Running Kubernetes on Minikube
This tutorial will focus on using a tool called minikube.
If you haven’t installed them already, go ahead and install VirtualBox 5.2 or higher, install minikube, and install kubectl.
You’ll need kubectl to interact with the cluster once it’s created.
Check virtualization support
To use VM drivers, verify that your system has virtualization support enabled:
$ egrep -q 'vmx|svm' /proc/cpuinfo && echo yes || echo no
If the above command outputs “no”:
- If you are running within a VM, your hypervisor does not allow nested virtualization. You will need to use the None (bare-metal) driver
- If you are running on a physical machine, ensure that your BIOS has hardware virtualization enabled
Create a cluster
Once VirtualBox, minikube, and kubectl are installed, create a cluster with minikube:
$ minikube start --driver=virtualbox
This will create a cluster with a single node - perfect for local development.
You should see output similar to the following:
😄 minikube v1.9.0 on Ubuntu 18.04
✨ Using the virtualbox driver based on user configuration
💿 Downloading VM boot image ...
💾 Downloading Kubernetes v1.18.0 preload ...
🔥 Creating virtualbox VM (CPUs=2, Memory=6000MB, Disk=20000MB) ...
🐳 Preparing Kubernetes v1.18.0 on Docker 19.03.8 ...

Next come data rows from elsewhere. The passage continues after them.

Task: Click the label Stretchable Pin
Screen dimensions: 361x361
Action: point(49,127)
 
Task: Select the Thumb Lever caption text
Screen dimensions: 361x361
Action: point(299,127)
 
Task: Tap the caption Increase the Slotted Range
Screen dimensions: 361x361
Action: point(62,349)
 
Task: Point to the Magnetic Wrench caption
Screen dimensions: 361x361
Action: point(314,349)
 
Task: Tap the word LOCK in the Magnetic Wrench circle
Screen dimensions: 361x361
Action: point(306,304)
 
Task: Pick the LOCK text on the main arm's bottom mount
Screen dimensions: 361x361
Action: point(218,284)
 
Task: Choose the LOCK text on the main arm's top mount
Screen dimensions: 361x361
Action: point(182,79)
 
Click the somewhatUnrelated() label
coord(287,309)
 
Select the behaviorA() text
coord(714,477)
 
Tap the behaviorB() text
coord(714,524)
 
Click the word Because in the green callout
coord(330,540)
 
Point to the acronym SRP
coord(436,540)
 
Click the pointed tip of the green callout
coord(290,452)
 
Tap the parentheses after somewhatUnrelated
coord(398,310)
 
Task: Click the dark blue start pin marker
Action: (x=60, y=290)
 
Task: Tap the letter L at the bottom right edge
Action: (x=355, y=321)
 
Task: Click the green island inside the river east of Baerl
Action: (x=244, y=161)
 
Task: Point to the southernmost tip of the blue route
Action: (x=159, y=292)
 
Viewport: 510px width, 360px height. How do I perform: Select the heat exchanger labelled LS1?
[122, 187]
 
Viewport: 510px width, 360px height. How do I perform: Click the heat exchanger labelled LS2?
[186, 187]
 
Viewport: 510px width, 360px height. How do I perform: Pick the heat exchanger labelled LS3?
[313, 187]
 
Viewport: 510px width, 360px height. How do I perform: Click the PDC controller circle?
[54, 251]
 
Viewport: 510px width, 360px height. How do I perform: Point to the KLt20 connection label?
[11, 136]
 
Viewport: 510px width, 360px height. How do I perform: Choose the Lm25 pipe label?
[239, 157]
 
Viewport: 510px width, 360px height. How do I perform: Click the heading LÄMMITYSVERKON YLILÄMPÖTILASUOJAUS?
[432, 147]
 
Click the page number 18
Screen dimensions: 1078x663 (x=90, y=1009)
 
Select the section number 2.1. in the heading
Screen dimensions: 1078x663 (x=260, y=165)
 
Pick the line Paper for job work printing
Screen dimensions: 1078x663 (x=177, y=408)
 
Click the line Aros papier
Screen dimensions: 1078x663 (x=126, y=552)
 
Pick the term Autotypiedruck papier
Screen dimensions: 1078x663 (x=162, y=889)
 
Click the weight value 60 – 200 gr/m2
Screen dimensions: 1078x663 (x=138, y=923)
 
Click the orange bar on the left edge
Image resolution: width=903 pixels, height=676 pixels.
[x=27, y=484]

🌟 Enabling addons: default-storageclass, storage-provisioner
🏄 Done! kubectl is now configured to use "minikube"
Now we can interact with our cluster! Try that out now:
$ kubectl cluster-info
Kubernetes master is running at https://192.168.99.164:8443
KubeDNS is running at https://192.168.99.164:8443/api/v1/namespaces/kube-system/services/kube-dns:dns/proxy
To further debug and diagnose cluster problems, use ‘kubectl cluster-info dump’.